TASK OBJECTIVE
Nothing outside the range is to be copied. From the entries below, reproduce exactly the lines starting at the one with "Close the Diver入力補助 dialog with X" and ending at the one with "Where should I", without pictures.

SUPPLIED INFORMATION
• • • •
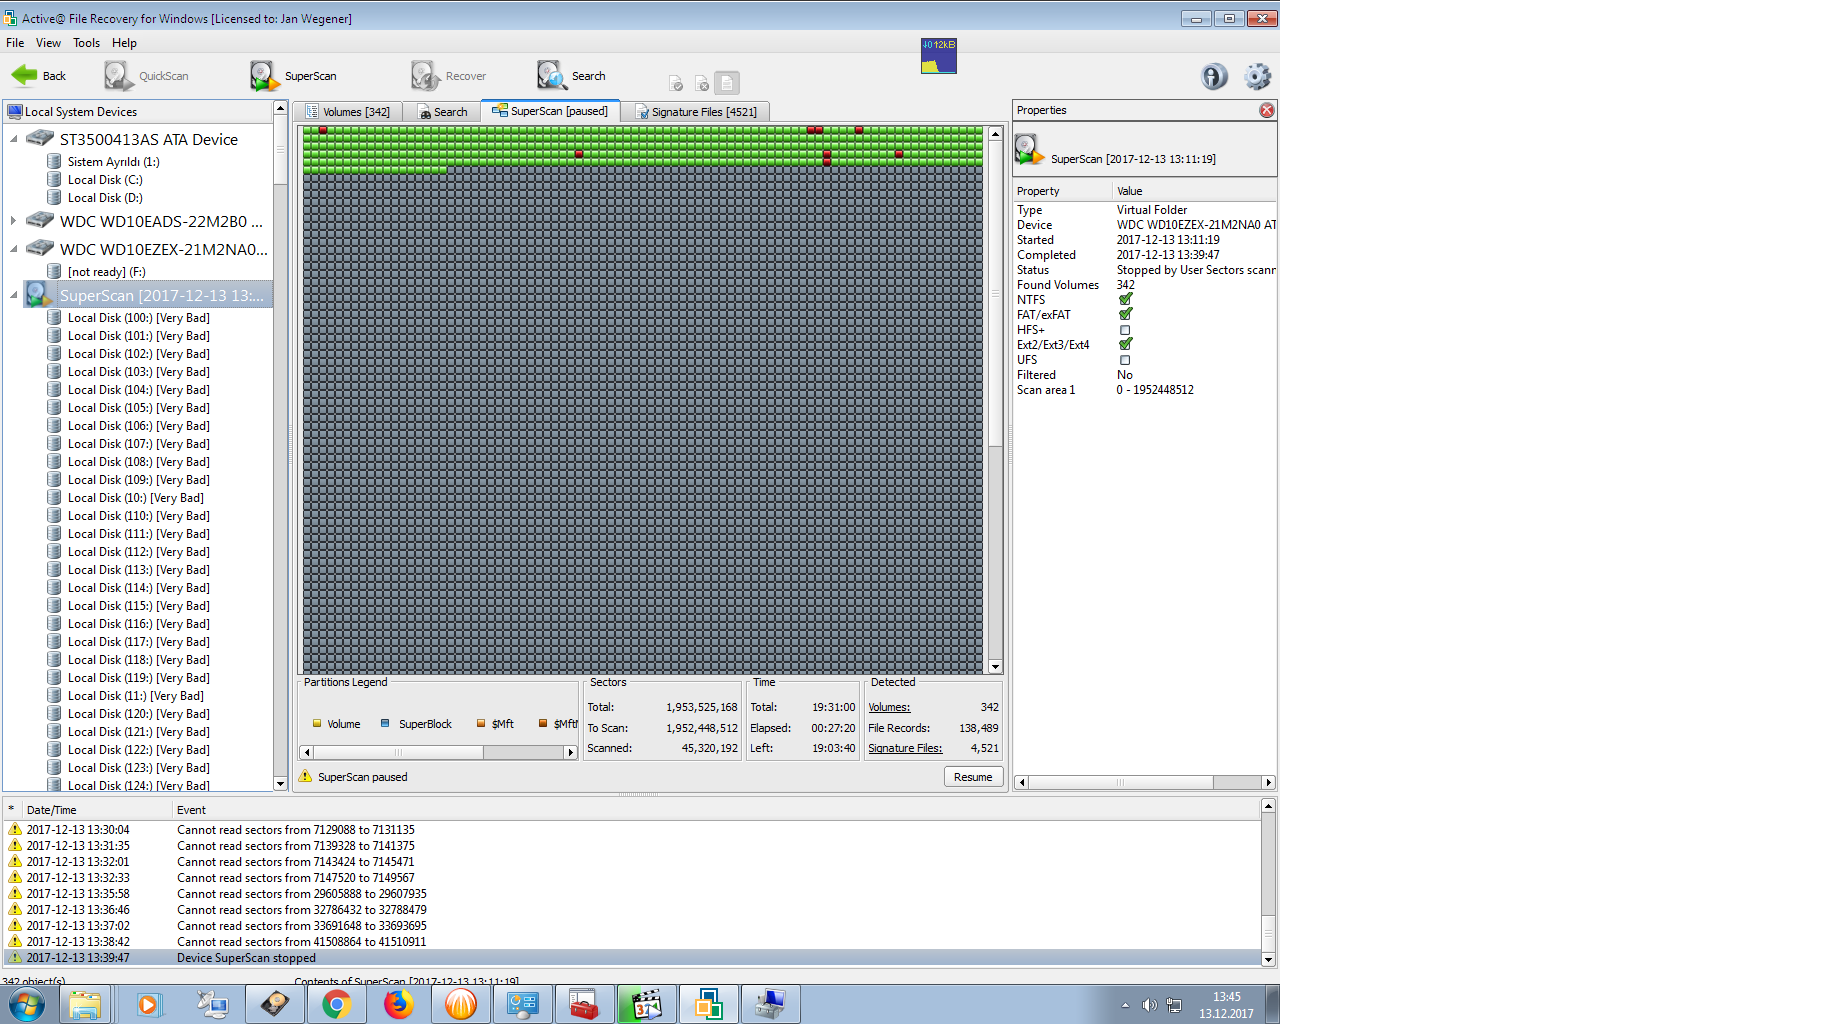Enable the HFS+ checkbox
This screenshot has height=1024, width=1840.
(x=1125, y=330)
• • • •
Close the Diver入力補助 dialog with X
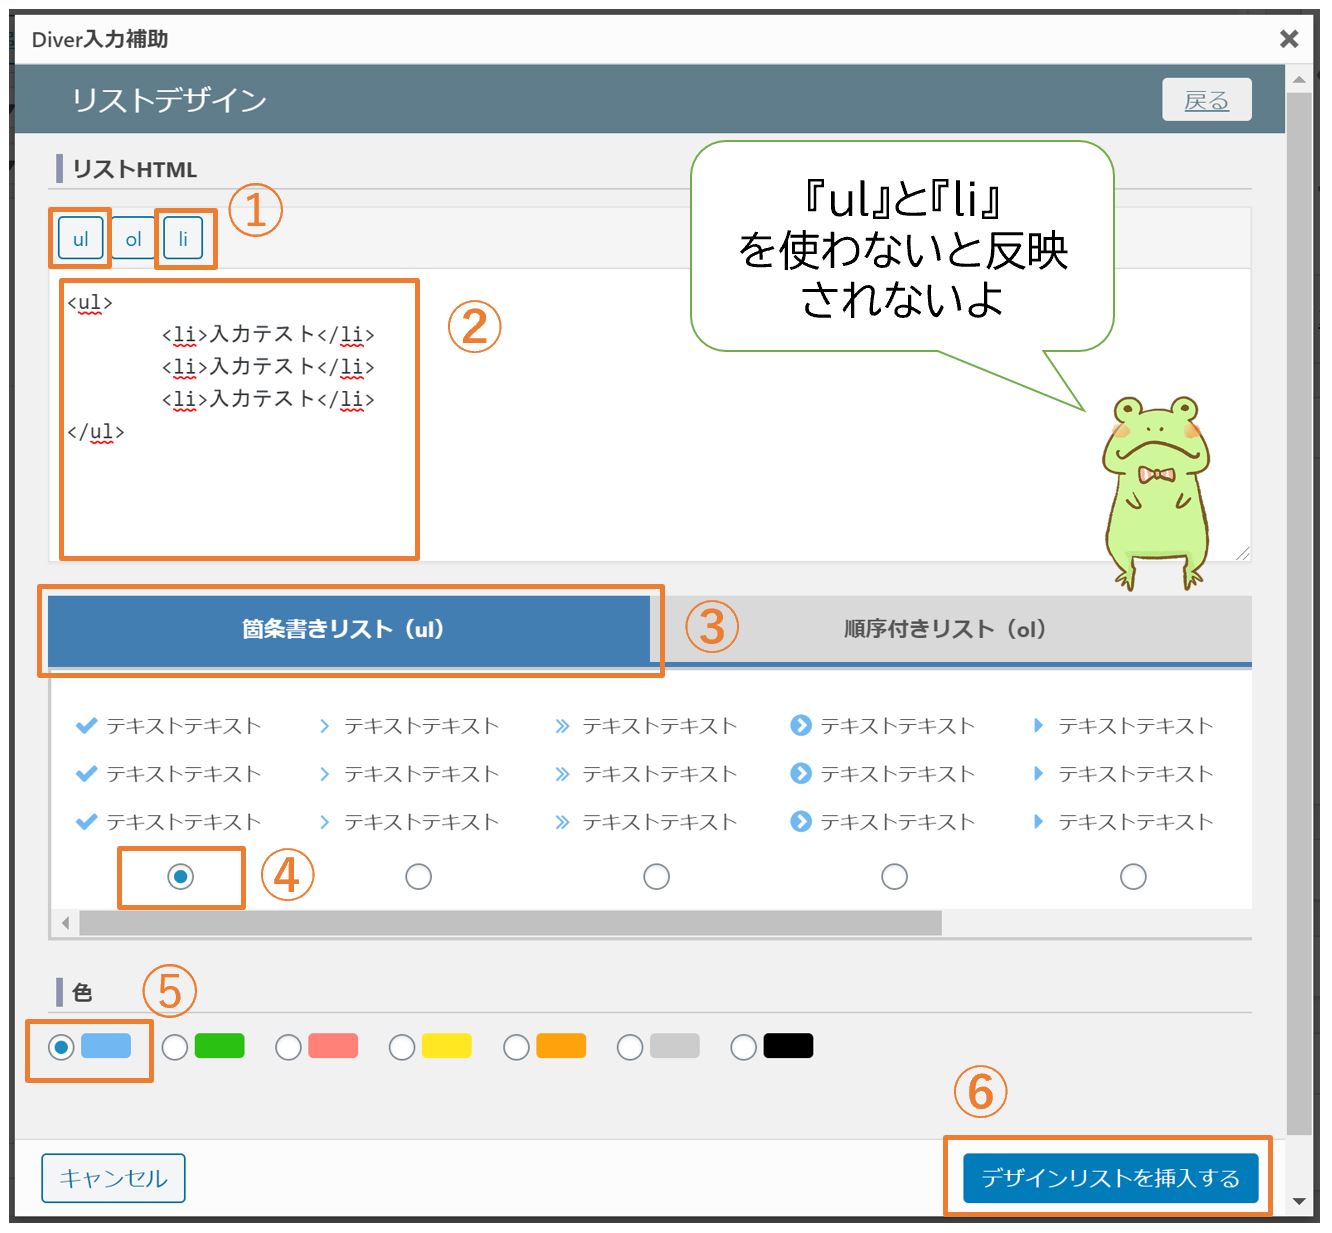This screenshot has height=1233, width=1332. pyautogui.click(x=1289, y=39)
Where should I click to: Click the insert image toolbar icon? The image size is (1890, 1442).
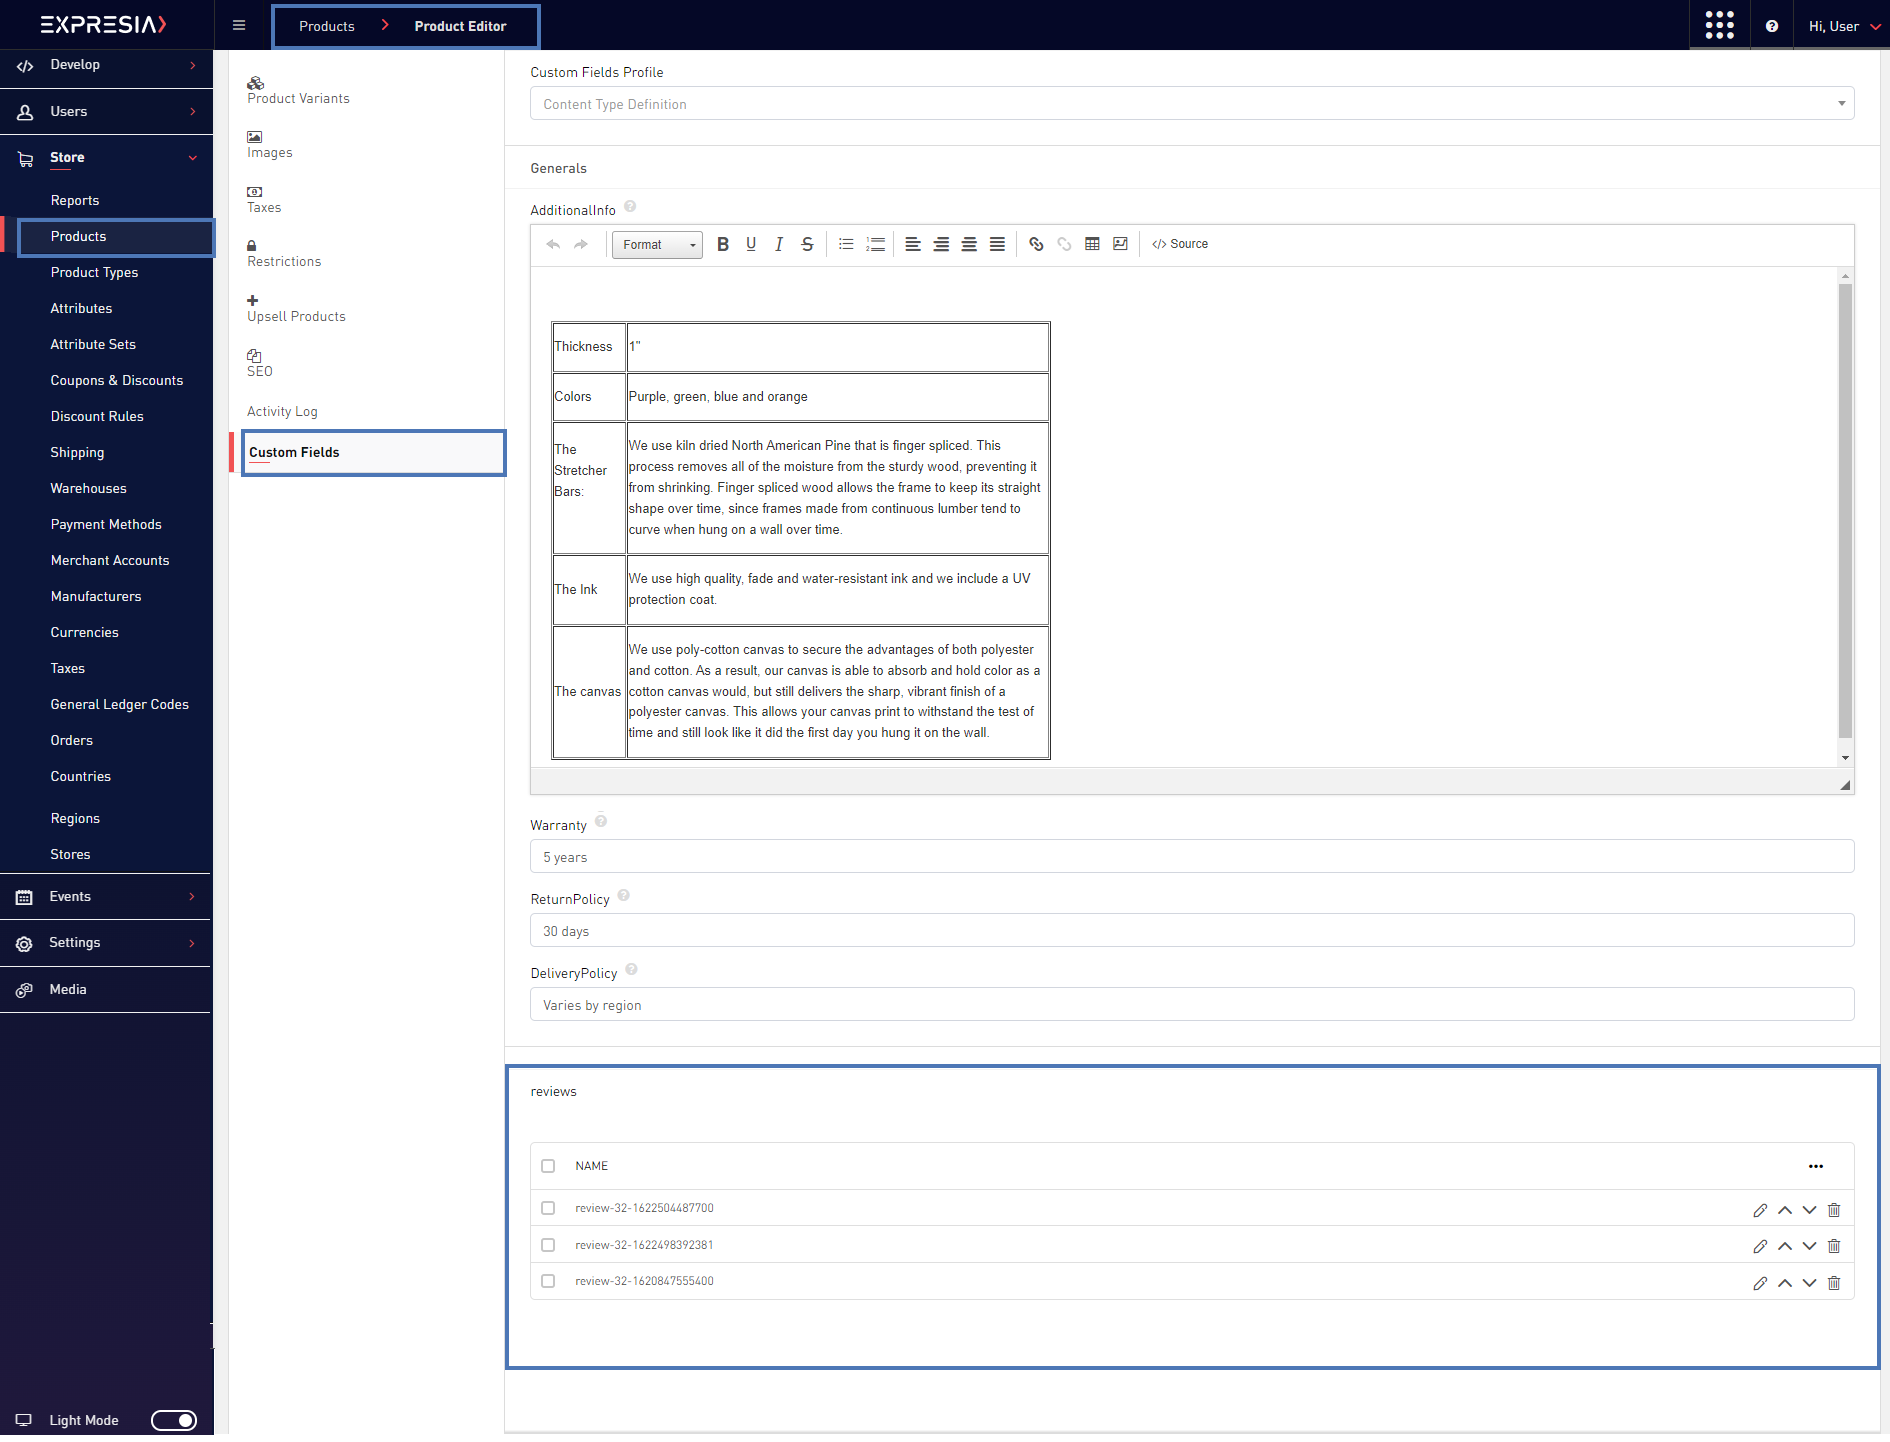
• • • •
COMPLETED TASK
Close the Diver入力補助 dialog with X
This screenshot has height=1233, width=1332. pyautogui.click(x=1289, y=39)
Where should I click to: Click the insert image toolbar icon? The image size is (1890, 1442).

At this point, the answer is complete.